WHAT IS REQUIRED:
Beginning with the line that contains "Image resolution: width=1278", reproduce the remaining lines of the material exactly, up to and including the last one, but no pictures.

INPUT DATA:
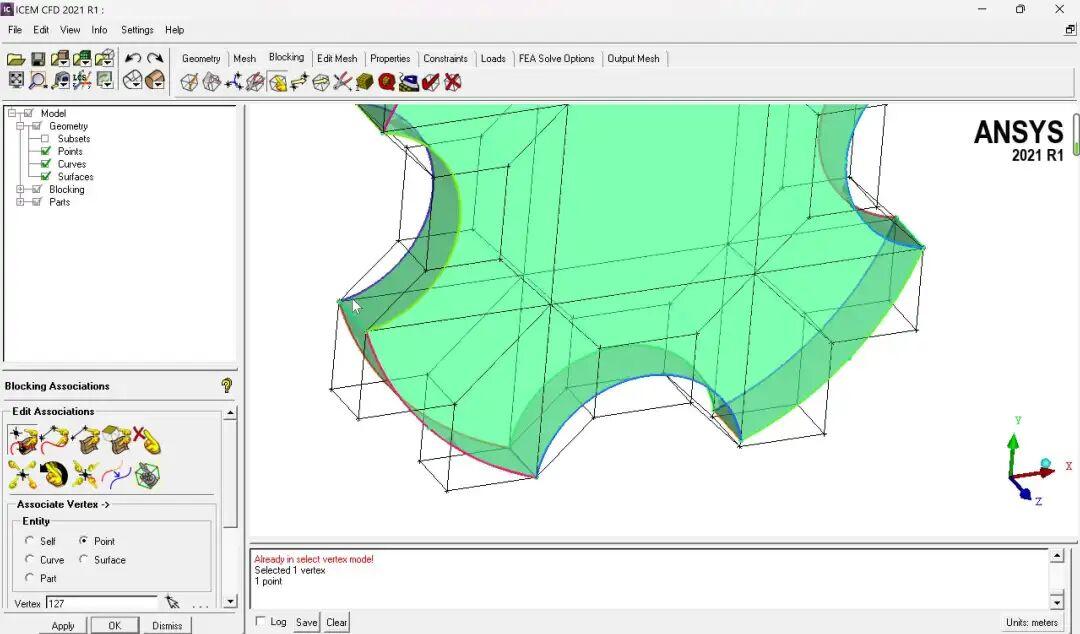Click the Associate Edge to Curve icon
The image size is (1080, 634).
[x=54, y=439]
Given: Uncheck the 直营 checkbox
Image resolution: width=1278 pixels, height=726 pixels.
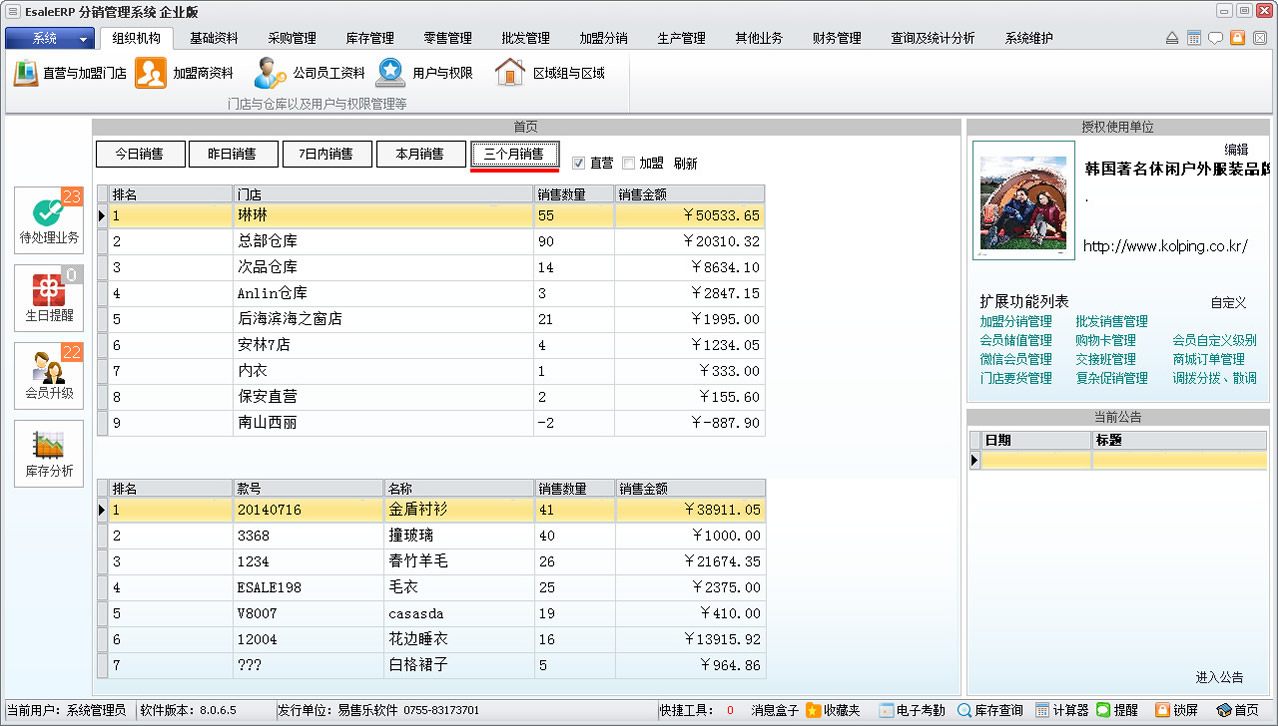Looking at the screenshot, I should (578, 163).
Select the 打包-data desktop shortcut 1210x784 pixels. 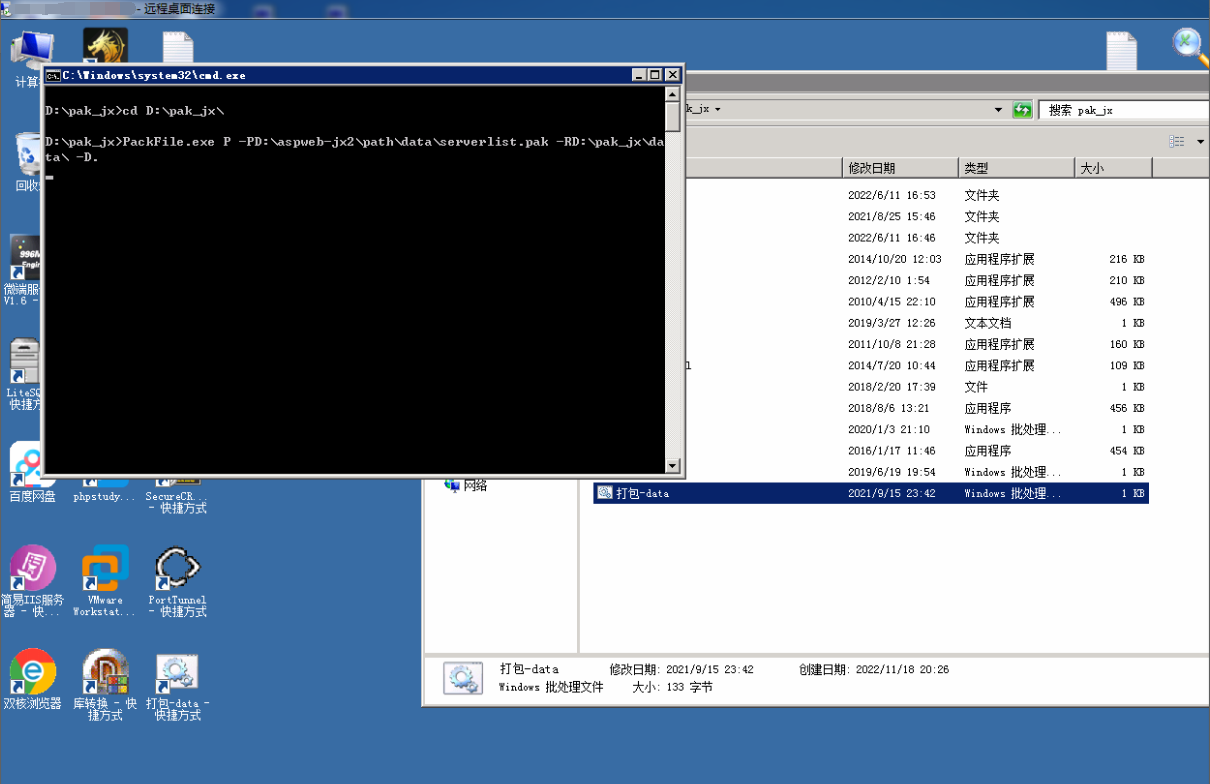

EXPECTED ANSWER:
Image resolution: width=1278 pixels, height=726 pixels.
Looking at the screenshot, I should (578, 163).
Select the 打包-data desktop shortcut 1210x784 pixels. 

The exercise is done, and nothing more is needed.